**To do:**
Your answer must be every line below, repeated exactly.

**Exercise inputs:**
------------

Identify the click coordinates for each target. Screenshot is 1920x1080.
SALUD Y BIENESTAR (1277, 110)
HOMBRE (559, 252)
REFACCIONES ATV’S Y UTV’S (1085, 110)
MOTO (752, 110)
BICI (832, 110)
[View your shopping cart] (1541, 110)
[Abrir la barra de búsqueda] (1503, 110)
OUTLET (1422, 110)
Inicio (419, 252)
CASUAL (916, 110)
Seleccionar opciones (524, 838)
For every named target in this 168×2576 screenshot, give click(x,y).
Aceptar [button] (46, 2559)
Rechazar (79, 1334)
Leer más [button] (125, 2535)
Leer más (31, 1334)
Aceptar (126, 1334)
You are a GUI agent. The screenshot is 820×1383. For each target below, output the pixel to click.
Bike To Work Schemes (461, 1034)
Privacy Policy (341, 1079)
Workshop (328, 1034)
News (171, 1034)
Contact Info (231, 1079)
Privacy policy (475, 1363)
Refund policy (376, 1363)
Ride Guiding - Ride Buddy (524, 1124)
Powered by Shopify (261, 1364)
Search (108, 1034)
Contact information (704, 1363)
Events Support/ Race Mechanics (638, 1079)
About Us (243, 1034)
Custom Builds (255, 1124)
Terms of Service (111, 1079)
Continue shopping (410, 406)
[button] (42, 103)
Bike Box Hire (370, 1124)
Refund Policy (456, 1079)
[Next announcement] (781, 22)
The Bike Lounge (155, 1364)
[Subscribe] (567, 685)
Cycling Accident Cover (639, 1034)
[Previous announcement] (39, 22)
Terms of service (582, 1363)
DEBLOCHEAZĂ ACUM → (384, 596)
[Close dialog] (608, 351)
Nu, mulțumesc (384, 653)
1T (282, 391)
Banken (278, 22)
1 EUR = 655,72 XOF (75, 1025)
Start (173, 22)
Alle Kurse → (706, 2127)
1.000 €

------------

**Exercise result:**
Identify the click coordinates for each target. Screenshot is 1920x1080.
SALUD Y BIENESTAR (1277, 110)
HOMBRE (559, 252)
REFACCIONES ATV’S Y UTV’S (1085, 110)
MOTO (752, 110)
BICI (832, 110)
[View your shopping cart] (1541, 110)
[Abrir la barra de búsqueda] (1503, 110)
OUTLET (1422, 110)
Inicio (419, 252)
CASUAL (916, 110)
Seleccionar opciones (524, 838)
For every named target in this 168×2576 screenshot, give click(x,y).
Aceptar [button] (46, 2559)
Rechazar (79, 1334)
Leer más [button] (125, 2535)
Leer más (31, 1334)
Aceptar (126, 1334)
You are a GUI agent. The screenshot is 820×1383. For each target below, output the pixel to click.
Bike To Work Schemes (461, 1034)
Privacy Policy (341, 1079)
Workshop (328, 1034)
News (171, 1034)
Contact Info (231, 1079)
Privacy policy (475, 1363)
Refund policy (376, 1363)
Ride Guiding - Ride Buddy (524, 1124)
Powered by Shopify (261, 1364)
Search (108, 1034)
Contact information (704, 1363)
Events Support/ Race Mechanics (638, 1079)
About Us (243, 1034)
Custom Builds (255, 1124)
Terms of Service (111, 1079)
Continue shopping (410, 406)
[button] (42, 103)
Bike Box Hire (370, 1124)
Refund Policy (456, 1079)
[Next announcement] (781, 22)
The Bike Lounge (155, 1364)
[Subscribe] (567, 685)
Cycling Accident Cover (639, 1034)
[Previous announcement] (39, 22)
Terms of service (582, 1363)
DEBLOCHEAZĂ ACUM → (384, 596)
[Close dialog] (608, 351)
Nu, mulțumesc (384, 653)
1T (282, 391)
Banken (278, 22)
1 EUR = 655,72 XOF (75, 1025)
Start (173, 22)
Alle Kurse → (706, 2127)
1.000 €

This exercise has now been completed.